Coders rejoiced when CPT 2006 introduced a new code for extracorporeal shock wave therapy (ESWT): 28890. At last, you no longer have to use an unlisted code or the temporary code 0020T.

But once again, the carriers have proved that just because something has a code doesn’t mean Medicare will pay for it. Two carriers, Trailblazer Health Enterprises and HGSAdministrators, both put out local coverage decisions stating that ESWT is an “experimental” treatment and therefore non-covered.

So far, only one carrier says it’s willing to pay for 28890: CIGNA Government Services says it’ll cover ESWT for plantar fasciitis and lateral epicondylitis. The patient must have been symptomatic for at least six months. The condition must not have responded to at least two months of conservative measures, including rest, physical therapy, anti-inflammatory medications, local corticosteroid injections or orthotics. And ESWT must be the only alternative to surgery.

Urgent: If your carrier isn’t one of the three mentioned above, now is the time to contact your carrier medical director and urge him or her to cover ESWT, say experts.

The fact that there’s a CPT Code , and Medicare has assigned 9.44 non-facility RVUs to it, means that the carriers ought to cover the service, argues Mary Brown, coding specialist at OrthoWest in Omaha, NE.

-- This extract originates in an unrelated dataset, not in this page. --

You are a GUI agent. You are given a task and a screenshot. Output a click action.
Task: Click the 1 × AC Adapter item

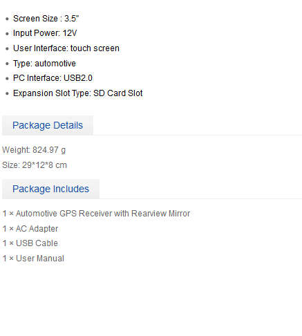pos(30,229)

Brown had good luck billing for ESWT using an unlisted code and obtaining prior approval from her carrier, and she’d assumed the new code would make the process easier, not harder. (Her physician who performed ESWT retired before the new code came along, so she hasn’t billed it.)

Many podiatrists have already given up on billing for ESWT because of problems obtaining payment, says Wendy Linnell, owner of Physician Claim Corp., a podiatry-specific billing service in La Crosse, WI.

Pay attention: The descriptor for 28890 states that the code includes any ultrasound guidance, but also that the physician may not use local anesthetic. Physicians commonly use a heel or sural nerve block before performing ESWT, but CPT doesn’t consider those nerve blocks local anesthetic. Instead, those are “regional” anesthetics, and it’s okay to bill 28890 if your physician performs them.

Note: CCI 12.0 bundled nerve block codes 64415-64417, 64450, 64470, and 64475 into 28890, so you can’t bill separately for the nerve block.